**What needs to be done:** Which lines of the records contain the word "will"? Copy each one.

**Data under study:**

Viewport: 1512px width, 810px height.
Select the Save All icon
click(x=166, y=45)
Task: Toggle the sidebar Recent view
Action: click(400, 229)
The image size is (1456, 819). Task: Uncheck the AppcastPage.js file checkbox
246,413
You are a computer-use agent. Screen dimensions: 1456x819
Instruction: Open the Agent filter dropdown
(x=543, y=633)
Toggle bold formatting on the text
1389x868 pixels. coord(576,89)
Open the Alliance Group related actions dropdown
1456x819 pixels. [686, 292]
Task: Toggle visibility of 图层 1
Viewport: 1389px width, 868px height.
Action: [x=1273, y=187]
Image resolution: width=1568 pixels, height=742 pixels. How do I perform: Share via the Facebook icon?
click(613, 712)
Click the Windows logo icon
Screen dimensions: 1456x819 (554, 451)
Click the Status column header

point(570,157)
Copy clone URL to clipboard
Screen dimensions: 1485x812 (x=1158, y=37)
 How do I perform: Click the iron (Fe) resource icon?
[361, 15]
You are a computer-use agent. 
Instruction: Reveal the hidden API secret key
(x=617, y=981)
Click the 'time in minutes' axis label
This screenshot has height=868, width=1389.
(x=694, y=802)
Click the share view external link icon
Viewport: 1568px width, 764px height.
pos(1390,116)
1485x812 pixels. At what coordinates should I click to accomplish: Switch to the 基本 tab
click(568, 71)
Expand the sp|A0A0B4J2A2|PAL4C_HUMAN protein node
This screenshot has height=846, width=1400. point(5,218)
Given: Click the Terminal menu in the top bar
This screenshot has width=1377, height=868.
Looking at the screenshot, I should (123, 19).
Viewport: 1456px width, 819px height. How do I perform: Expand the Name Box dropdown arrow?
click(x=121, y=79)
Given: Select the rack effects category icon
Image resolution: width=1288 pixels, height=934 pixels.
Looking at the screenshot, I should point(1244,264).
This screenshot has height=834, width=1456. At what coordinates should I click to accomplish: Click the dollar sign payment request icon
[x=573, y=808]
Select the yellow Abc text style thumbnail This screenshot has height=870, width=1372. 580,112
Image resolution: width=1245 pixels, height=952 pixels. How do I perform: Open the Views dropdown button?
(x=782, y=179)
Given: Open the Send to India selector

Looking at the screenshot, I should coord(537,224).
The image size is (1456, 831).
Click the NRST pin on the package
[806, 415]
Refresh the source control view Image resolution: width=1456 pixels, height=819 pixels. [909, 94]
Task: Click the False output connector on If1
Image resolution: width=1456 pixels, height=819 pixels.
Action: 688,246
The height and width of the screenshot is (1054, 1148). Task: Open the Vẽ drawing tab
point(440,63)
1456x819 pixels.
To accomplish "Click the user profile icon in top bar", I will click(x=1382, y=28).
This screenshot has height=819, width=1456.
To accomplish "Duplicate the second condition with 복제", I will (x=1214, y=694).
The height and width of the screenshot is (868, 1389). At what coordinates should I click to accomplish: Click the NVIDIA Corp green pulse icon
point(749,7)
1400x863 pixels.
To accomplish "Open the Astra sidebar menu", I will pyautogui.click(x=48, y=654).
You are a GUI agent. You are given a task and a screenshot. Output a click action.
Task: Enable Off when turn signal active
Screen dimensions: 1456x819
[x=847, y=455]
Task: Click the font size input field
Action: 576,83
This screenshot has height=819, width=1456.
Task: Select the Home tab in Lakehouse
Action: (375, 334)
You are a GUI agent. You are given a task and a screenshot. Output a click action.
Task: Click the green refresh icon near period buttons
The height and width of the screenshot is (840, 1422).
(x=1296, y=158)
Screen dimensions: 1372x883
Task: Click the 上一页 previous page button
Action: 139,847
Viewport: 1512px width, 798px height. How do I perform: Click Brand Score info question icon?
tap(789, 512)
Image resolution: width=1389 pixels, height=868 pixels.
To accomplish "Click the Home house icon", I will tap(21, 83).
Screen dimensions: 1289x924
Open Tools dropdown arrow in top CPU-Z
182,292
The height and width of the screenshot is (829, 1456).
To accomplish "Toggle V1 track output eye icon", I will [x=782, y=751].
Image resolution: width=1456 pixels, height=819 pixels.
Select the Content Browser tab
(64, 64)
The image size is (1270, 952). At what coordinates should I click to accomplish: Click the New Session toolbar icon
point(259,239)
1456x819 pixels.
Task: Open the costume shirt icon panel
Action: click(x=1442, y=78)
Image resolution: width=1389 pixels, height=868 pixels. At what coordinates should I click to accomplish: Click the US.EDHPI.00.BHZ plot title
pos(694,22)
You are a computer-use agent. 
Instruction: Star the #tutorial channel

**Expected answer:**
To accomplish "Click the user profile icon in top bar", I will click(x=1382, y=28).
To accomplish "Duplicate the second condition with 복제", I will (x=1214, y=694).
To accomplish "Open the Astra sidebar menu", I will pyautogui.click(x=48, y=654).
To accomplish "Click the Home house icon", I will tap(21, 83).
To accomplish "Toggle V1 track output eye icon", I will [x=782, y=751].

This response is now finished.